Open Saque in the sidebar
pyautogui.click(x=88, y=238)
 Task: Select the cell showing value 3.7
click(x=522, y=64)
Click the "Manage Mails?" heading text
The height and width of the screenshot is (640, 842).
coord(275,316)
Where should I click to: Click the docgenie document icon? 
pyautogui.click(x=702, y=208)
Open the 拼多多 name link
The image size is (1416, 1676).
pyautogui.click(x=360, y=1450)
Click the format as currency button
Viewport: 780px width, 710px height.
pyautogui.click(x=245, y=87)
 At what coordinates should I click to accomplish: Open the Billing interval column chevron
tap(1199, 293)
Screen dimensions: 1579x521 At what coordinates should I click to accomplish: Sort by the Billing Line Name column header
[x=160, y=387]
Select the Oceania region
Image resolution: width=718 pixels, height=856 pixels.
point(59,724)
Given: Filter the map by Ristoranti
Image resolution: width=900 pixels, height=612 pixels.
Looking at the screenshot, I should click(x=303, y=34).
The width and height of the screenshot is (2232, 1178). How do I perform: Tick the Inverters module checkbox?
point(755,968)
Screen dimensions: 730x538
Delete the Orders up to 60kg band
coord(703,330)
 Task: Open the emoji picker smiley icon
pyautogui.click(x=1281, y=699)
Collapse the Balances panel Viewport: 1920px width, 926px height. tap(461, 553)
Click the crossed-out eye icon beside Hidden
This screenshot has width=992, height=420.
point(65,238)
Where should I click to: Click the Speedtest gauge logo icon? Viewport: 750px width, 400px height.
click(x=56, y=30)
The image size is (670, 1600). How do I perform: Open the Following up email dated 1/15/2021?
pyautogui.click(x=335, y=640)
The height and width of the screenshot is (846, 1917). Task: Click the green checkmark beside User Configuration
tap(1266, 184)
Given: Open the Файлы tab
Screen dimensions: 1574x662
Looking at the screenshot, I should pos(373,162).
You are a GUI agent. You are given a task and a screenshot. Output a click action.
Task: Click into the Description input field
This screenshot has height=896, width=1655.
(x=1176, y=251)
###
WHAT IS ASKED:
Convert every line of the material above into a JSON list of strings, with one string per line and any blank lines omitted.

RESPONSE BELOW:
[
  "Open Saque in the sidebar",
  "pyautogui.click(x=88, y=238)",
  " Task: Select the cell showing value 3.7",
  "click(x=522, y=64)",
  "Click the \"Manage Mails?\" heading text",
  "The height and width of the screenshot is (640, 842).",
  "coord(275,316)",
  "Where should I click to: Click the docgenie document icon? ",
  "pyautogui.click(x=702, y=208)",
  "Open the 拼多多 name link",
  "The image size is (1416, 1676).",
  "pyautogui.click(x=360, y=1450)",
  "Click the format as currency button",
  "Viewport: 780px width, 710px height.",
  "pyautogui.click(x=245, y=87)",
  " At what coordinates should I click to accomplish: Open the Billing interval column chevron",
  "tap(1199, 293)",
  "Screen dimensions: 1579x521 At what coordinates should I click to accomplish: Sort by the Billing Line Name column header",
  "[x=160, y=387]",
  "Select the Oceania region",
  "Image resolution: width=718 pixels, height=856 pixels.",
  "point(59,724)",
  "Given: Filter the map by Ristoranti",
  "Image resolution: width=900 pixels, height=612 pixels.",
  "Looking at the screenshot, I should click(x=303, y=34).",
  "The width and height of the screenshot is (2232, 1178). How do I perform: Tick the Inverters module checkbox?",
  "point(755,968)",
  "Screen dimensions: 730x538",
  "Delete the Orders up to 60kg band",
  "coord(703,330)",
  " Task: Open the emoji picker smiley icon",
  "pyautogui.click(x=1281, y=699)",
  "Collapse the Balances panel Viewport: 1920px width, 926px height. tap(461, 553)",
  "Click the crossed-out eye icon beside Hidden",
  "This screenshot has width=992, height=420.",
  "point(65,238)",
  "Where should I click to: Click the Speedtest gauge logo icon? Viewport: 750px width, 400px height.",
  "click(x=56, y=30)",
  "The image size is (670, 1600). How do I perform: Open the Following up email dated 1/15/2021?",
  "pyautogui.click(x=335, y=640)",
  "The height and width of the screenshot is (846, 1917). Task: Click the green checkmark beside User Configuration",
  "tap(1266, 184)",
  "Given: Open the Файлы tab",
  "Screen dimensions: 1574x662",
  "Looking at the screenshot, I should pos(373,162).",
  "You are a GUI agent. You are given a task and a screenshot. Output a click action.",
  "Task: Click into the Description input field",
  "This screenshot has height=896, width=1655.",
  "(x=1176, y=251)"
]